Hematologists Initiating End-of-Life Conversations Too Late

More than half of hematologists providing care to patients with hematologic malignancies reported initiating end-of-life conversations too late in the course of the patient’s disease.

More than half of hematologists providing care to patients with hematologic malignancies reported initiating end-of-life conversations too late in the course of the patient’s disease, according to the results of a survey published in JAMA Internal Medicine.

“Several factors may contribute to untimely end-of-life discussions in hematologic oncology,” wrote Oreofe O. Odejide, MD, of the Dana-Farber Cancer Institute, Boston, and colleagues. “First, unlike most solid malignant neoplasms, which are incurable when they reach an advanced stage (stage IV), many advanced hematologic cancers remain potentially curable. This lack of a clear distinction between the curative and end-of-life phase of disease for many hematologic cancers may delay the initiation of appropriate end-of-life discussions.”

In addition, Odejide and colleagues said that physicians may hesitate to have these discussions for fear of affecting a patient’s ability to cope or their hope for recovery.

According to background material in the study, patients with hematologic malignancies are more likely to undergo treatment and be hospitalized when near death and to die in an acute care setting than patients with solid tumors.

To find out more about when end-of-life discussion are occurring with patients with hematologic malignancies, Odejide and colleagues used a directory from the American Society of Hematology, to conduct a mail survey from September 2014 to January 2015 of 609 hematologists in the United States who provide direct care to patients. The survey asked a series of questions regarding end-of-life discussions and end-of-life care, such as: “In your experience, end-of-life care discussions with patients who have hematologic cancers typically occur…”

Responses were submitted by 57.3% of the hematologists surveyed. The median age of respondents was 52.

More than half of the respondents (55.9%) reported that they thought that end-of-life discussions are typically occurring too late. Specifically, respondents who worked in a tertiary center were significantly more likely to report that these conversations occurred too late than were counterparts who practiced in community centers (64.9% vs 48.7%; P = .003)

The survey also asked about aspects of end-of-life conversations, such as “For patients with life threatening hematologic cancers, when do you typically conduct the initial discussion specifically addressing resuscitation status?”
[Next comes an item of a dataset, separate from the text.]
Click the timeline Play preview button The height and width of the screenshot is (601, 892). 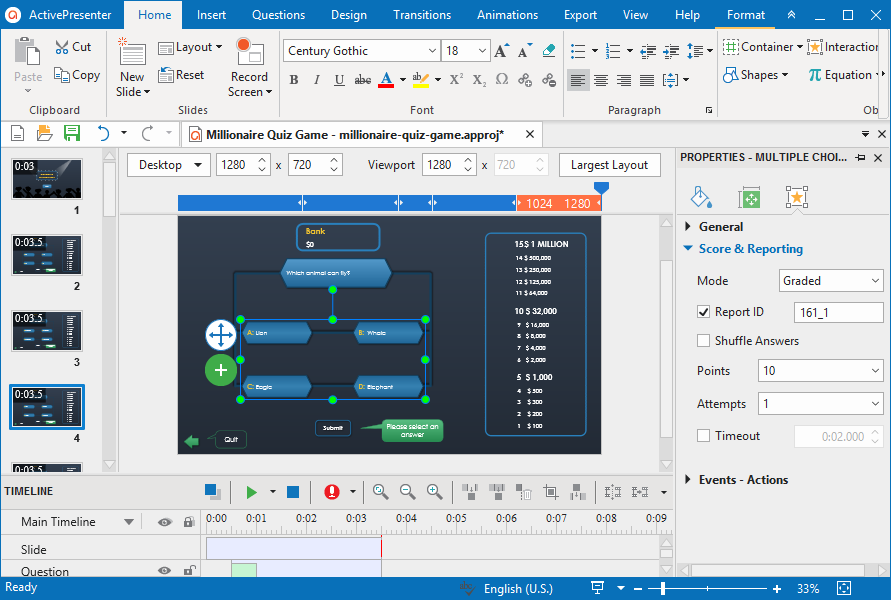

Results revealed that 42.5% of respondents said that conversations about resuscitation occurred at “less optimal times.” In addition, 23.2% of respondents reported having the initial conversation about hospice care when death is clearly imminent.

Again, hematologists who worked at tertiary centers were found to be less likely to initiate conversations about hospice and resuscitation status at optimal times as compared with hematologists at community centers.

In a commentary about these survey results, Thomas W. LeBlanc, MD, MA, from Duke University School of Medicine in Durham, North Carolina, wrote: “These findings are important. They provide a better sense of hematologic oncologists’ awareness of gaps in the quality of end-of-life care, confirming that hematologic oncologists generally do not have their “heads in the sand” about how they tend to practice. Even more importantly, these findings suggest that hematologic oncologists are uncertain about how to actually change the status quo of end-of-life issues, thereby highlighting a practice gap in need of an intervention. As a practicing hematologic oncologist and a palliative care physician, I believe that the field of hematology should look to specialty palliative care for the answer to this need.”